**LISTED RECORDS:**
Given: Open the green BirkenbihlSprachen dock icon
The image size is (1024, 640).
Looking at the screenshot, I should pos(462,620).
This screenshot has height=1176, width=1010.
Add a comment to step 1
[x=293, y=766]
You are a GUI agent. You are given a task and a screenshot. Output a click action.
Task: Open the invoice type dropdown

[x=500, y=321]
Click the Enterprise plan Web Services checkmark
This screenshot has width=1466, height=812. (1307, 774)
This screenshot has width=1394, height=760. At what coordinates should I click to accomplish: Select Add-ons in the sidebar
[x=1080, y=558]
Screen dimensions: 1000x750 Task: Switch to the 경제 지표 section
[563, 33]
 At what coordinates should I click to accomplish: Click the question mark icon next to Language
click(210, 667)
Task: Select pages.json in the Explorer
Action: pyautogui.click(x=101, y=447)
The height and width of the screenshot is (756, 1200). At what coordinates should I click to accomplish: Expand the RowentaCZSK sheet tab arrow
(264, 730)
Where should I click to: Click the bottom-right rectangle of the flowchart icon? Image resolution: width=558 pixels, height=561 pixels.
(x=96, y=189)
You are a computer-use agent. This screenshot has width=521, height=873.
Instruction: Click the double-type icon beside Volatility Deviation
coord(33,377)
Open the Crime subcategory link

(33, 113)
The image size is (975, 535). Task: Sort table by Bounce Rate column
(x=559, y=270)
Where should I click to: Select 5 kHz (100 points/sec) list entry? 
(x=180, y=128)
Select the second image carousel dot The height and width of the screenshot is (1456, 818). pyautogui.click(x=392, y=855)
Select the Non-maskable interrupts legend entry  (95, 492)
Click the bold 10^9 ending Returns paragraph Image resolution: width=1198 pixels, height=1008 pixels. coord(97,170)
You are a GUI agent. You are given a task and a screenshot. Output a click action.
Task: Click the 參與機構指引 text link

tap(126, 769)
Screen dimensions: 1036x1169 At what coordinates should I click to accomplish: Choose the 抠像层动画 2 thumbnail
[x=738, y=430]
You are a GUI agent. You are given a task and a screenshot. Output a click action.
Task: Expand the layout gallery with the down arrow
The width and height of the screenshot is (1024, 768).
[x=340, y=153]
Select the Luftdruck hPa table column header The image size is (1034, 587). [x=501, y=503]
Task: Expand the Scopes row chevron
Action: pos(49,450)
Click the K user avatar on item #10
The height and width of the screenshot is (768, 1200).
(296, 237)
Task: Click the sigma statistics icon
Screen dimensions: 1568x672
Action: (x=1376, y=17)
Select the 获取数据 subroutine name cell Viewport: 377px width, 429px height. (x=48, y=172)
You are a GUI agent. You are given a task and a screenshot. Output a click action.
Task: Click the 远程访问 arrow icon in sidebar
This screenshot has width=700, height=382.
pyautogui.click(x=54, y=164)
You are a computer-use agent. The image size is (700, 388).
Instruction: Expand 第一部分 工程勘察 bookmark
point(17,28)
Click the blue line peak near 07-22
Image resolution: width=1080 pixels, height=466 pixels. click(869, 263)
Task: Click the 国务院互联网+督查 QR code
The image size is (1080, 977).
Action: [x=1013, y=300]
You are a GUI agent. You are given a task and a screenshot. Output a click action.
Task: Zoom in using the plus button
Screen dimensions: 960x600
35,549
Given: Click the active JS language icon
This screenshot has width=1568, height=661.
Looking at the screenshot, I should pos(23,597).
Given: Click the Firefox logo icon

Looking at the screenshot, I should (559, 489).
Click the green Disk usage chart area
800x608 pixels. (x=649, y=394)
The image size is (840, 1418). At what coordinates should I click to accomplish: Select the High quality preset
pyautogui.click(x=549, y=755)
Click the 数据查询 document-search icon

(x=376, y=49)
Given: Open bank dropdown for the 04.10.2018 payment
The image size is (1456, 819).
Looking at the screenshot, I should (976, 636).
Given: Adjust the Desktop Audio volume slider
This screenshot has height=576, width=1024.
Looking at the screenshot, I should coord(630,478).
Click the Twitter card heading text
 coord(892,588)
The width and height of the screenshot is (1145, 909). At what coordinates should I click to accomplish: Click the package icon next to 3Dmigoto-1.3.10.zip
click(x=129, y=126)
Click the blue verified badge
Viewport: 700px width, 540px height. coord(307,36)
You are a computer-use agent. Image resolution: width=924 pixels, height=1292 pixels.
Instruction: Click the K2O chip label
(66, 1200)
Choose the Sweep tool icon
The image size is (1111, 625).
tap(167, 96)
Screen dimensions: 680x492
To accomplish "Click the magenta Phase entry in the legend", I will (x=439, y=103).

**WORK REQUIRED:** Among the lines above, find the ones containing "computer" and copy them.

**TASK OUTPUT:**
You are a computer-use agent. This screenshot has width=521, height=873.
You are a computer-use agent. The image size is (700, 388).
You are a computer-use agent. Image resolution: width=924 pixels, height=1292 pixels.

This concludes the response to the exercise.